In the hospital, Sylvie hallucinates that her mother visits her, and sneaks out to return home, continuing to have hallucinations of her mother on the way. Once inside, she sees Darryl and Ivy having sex, and flees in horror. Ivy inadvertently lets it slip that she was driving during the accident, causing Darryl to realize that everything she has said has been a lie. He leaves to find Sylvie.
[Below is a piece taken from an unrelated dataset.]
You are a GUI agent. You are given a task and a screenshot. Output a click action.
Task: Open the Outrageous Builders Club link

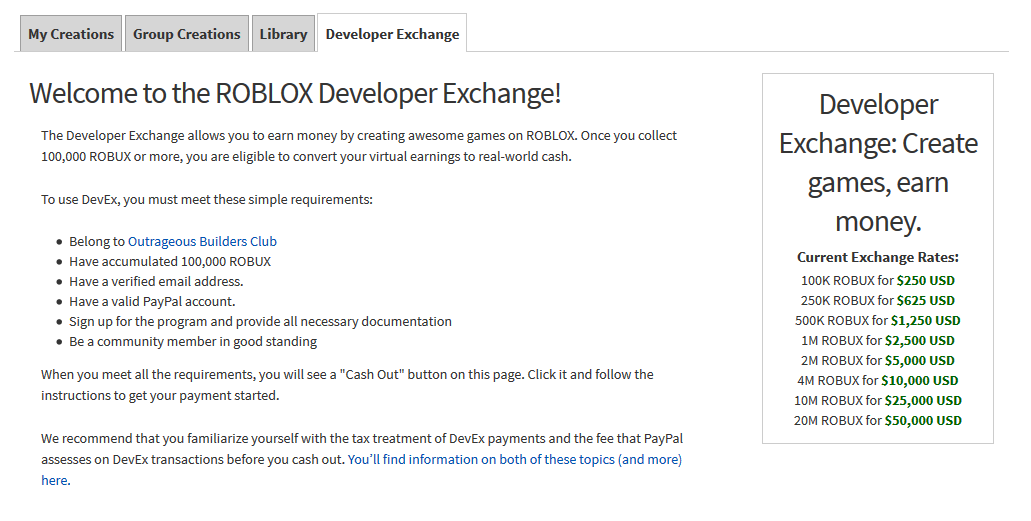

Ivy goes upstairs to Georgie's old room and stands in the balcony. Sylvie approaches from behind, deliriously seeing Ivy as her dead mother. When Ivy kisses her in a suggestive manner, it breaks her out of the delusion. After a brief scuffle, Sylvie pushes Ivy off the balcony to her death. Ambiguously, Sylvie narrates that she still loves and misses "her".

==Production==
Producers Melissa Goddard and Peter Morgan brought the original idea to New Line. The studio hired Katt Shea, who had made a number of movies for Roger Corman; according to head of production Sara Risher, the studio wanted "a teenage Fatal Attraction".

The film developed greatly from this premise. There were three different drafts of the script and four different endings. According to Shea, the original ending had Ivy getting away with her crimes and hitch-hiking along a road. However, New Line insisted that Ivy be punished and made her shoot a new ending where Ivy died. At that point, New Line wanted Shea to revive the character for sequels, which the director refused to do. Shea now says she regrets the decision.

Shea says that she never regarded Ivy as villainous, but rather as a tragic character who just wants to be loved. She credits this for the film's popularity.

==Reception==
===Critical response===
The film debuted at the Sundance Film Festival where, according to The New York Times, viewers were "either enraptured or insulted". At the Seattle International Festival of Women Directors, it was perceived to be politically incorrect. Shea stated:
I always told New Line it was going to be different from what they thought. I'm out to prove it's possible to make a film that's really artistic, that's an honest expression that comes from me and that can still be commercial. I told them I can only make movies for myself. I just know that if I really love it there's going to be a market for it.

On Rotten Tomatoes, it has an approval rating of 39%, rating based on 33 reviews. The site's critics consensus reads: "An unpleasant thriller that lacks the self-awareness to dilute its sordid undertones, Poison Ivy is liable to give audiences a rash." On Metacritic, it has a score of 51 out of 100, based on reviews from 24 critics, indicating "mixed or average" reviews.

Variety wrote, "Suicide, hints of lesbianism, murder, staged accidents and every other applicable melodramatic contrivance is dragged in. Unfortunate thesps take it all very seriously, while technical aspects are emptily polished." The Los Angeles Times praised Shea's direction, but criticized the plot as entirely predictable, writing: "We in the audience are so far ahead of the people on the screen that there are no surprises, just the inevitable sound of the inevitable shoe dropping."

Roger Ebert of the Chicago Sun-Times gave it 2½ stars out of 4 and wrote, "Here the casting is so wrong that nothing quite works." Janet Maslin of The New York Times wrote, "Katt Shea, who directed and co-wrote "Poison Ivy," displays a gleeful enthusiasm for the B-movie genre to which her film essentially belongs, as well as a grasp of the form's more delicate possibilities. "Poison Ivy" never resorts to overt malice when something more quietly sinister will do."

The character Ivy was ranked at number six on the list of the top 26 "bad girls" of all time by Entertainment Weekly.

==Sequels==

Poison Ivy spawned three sequels: Poison Ivy II: Lily in 1996, Poison Ivy: The New Seduction in 1997 and Poison Ivy: The Secret Society in 2008.